Tetravalence binding of Cadonilimab to PD-1 and CTLA-4. (a) Trans-binding of Cadonilimab to CHO-K1-CTLA-4 cells (Orange cells) which transfected with human CTLA-4, and Jurkat-PD1 cells (light blue cells) labeled with Hoechst 33342. Jurkat-PD1 cell which is a suspension lymphoblasts cell line became adherent to CHO-K1-CTLA-4 cells when co-cultured with cadonilimab, but not with nivolumab plus ipilimumab. (b) Crosslinking of cadonilimab with cells expressing PD-1 and CTLA-4 in FACS assay. AK104 or control antibodies were added to a 1:1 mix of Far red-labeled CTLA-4-expressing CHO-K1 cells and CSFE-labeled PD-1-expressing CHO-K1 cells. (c) Cadonilimab could bind to human PD-1 and CTLA-4 with similar binding activity regardless of binding PD-1 or CTLA-4 firstly.
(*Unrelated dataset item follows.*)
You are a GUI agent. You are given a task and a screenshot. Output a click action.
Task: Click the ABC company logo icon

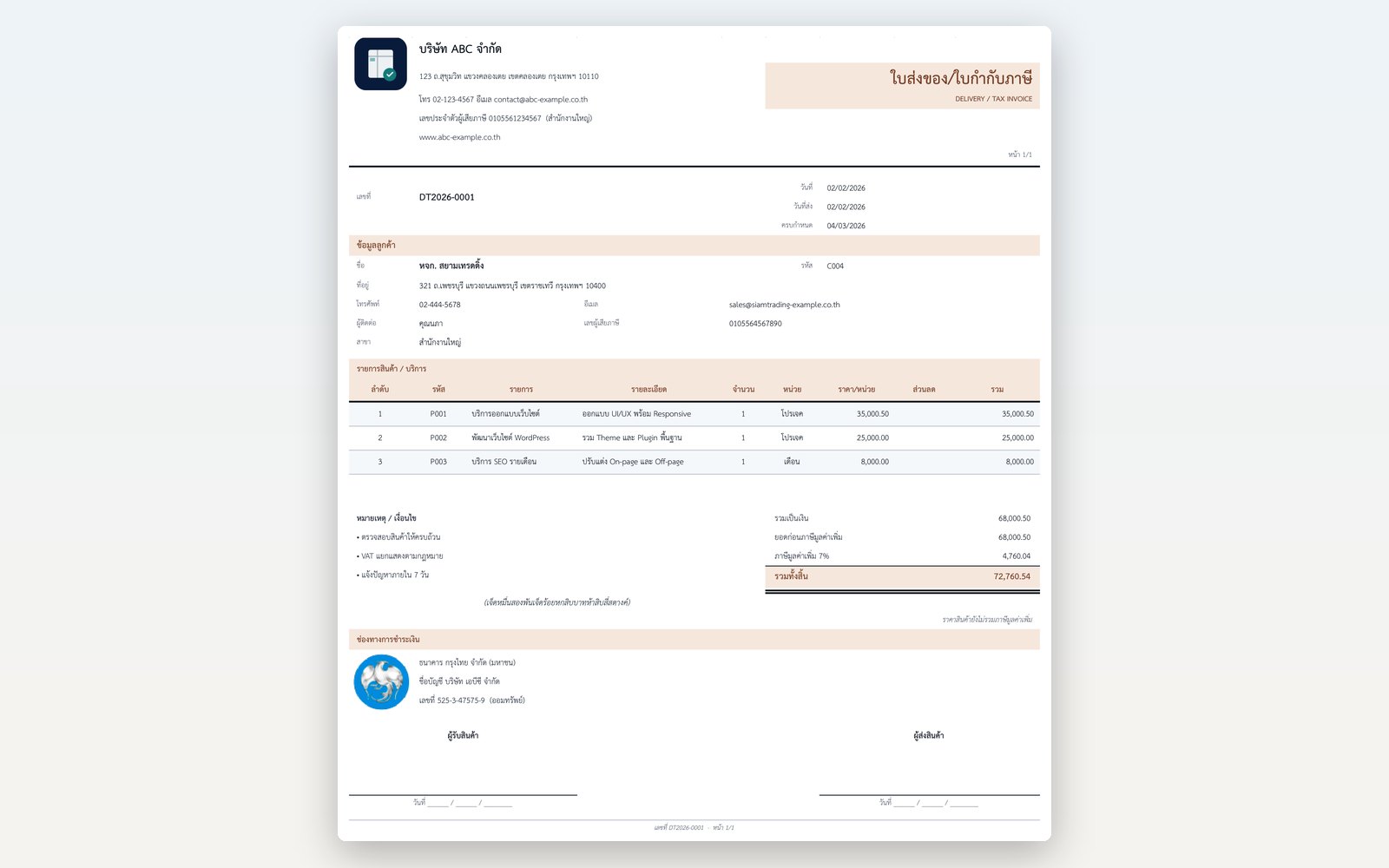click(380, 64)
Cadonilimab was fixed onto the sensor in Fortebio assay, and sequential binding to human PD-1 (PD1-hFc) and CTLA-4 (CTLA-4-hFc) or in reverse order was performed and measured.

Figure 5.

Cadonilimab with Fc null-mutations for both safety and efficacy concerns. (a) Antibody-dependent cell-mediated cytotoxicity (ADCC) activities were determined by measuring lactase dehydrogenase (LDH) release from 293 T-CTLA4-PD1 cells. (b) Complement-dependent cytotoxicity (CDC) activities of cadonilimab, penpulimab in hG1WT format, and ipilimumab and nivolumab were determined by measuring LDH release from CHO-K1-PD1-CTLA4 cells. (c) Antibody-dependent cellular phagocytosis (ADCP) activities of cadonilimab, penpulimab in hG1WT format plus anti-CTLA-4 mAb in hG1WT format, and nivolumab plus ipilimumab were studied by examining phagocytosis of CHO-K1-PD1-CTLA4 cells by murine bone marrow derived macrophages (MBMMs). (d, e) Cadonilimab decreased the release of inflammatory cytokines IL-8 and IL-6 from human peripheral monocyte-derived macrophages (HPMMs). Data are expressed as mean or mean ±SEM and analyzed using one-way ANOVA. *P < .05 and ***P < .001 vs. isotype control; ###P < .001 vs. negative control.